## [What needs to be done]
Write down exactly what lies from the line containing "Given: Tap the green square charging marker" to the end of the records, inclusive, and omit the pictures.

***** Information

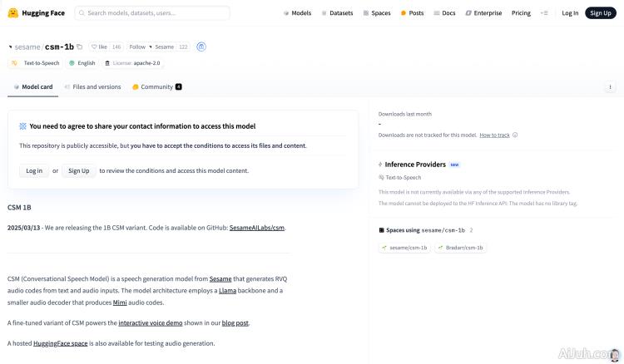
Task: Click the How to track link
Action: tap(494, 135)
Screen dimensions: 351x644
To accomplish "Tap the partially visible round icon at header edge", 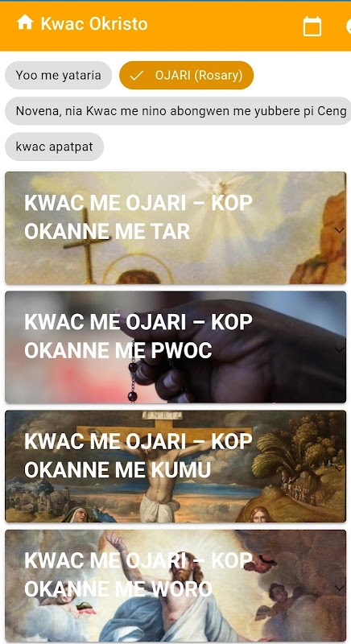I will tap(349, 27).
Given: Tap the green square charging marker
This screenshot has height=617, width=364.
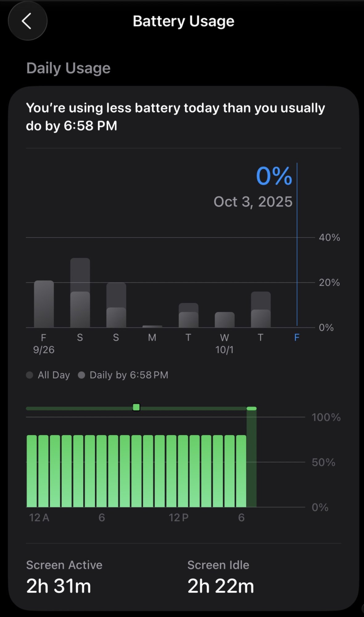Looking at the screenshot, I should tap(136, 407).
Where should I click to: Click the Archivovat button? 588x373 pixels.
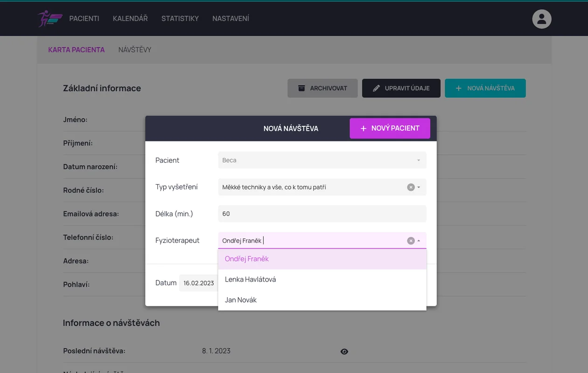point(322,88)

**********

## [Problem solution]
Given: Tap the green square charging marker
This screenshot has height=617, width=364.
Looking at the screenshot, I should tap(136, 407).
Where should I click to: Click the Archivovat button? 588x373 pixels.
point(322,88)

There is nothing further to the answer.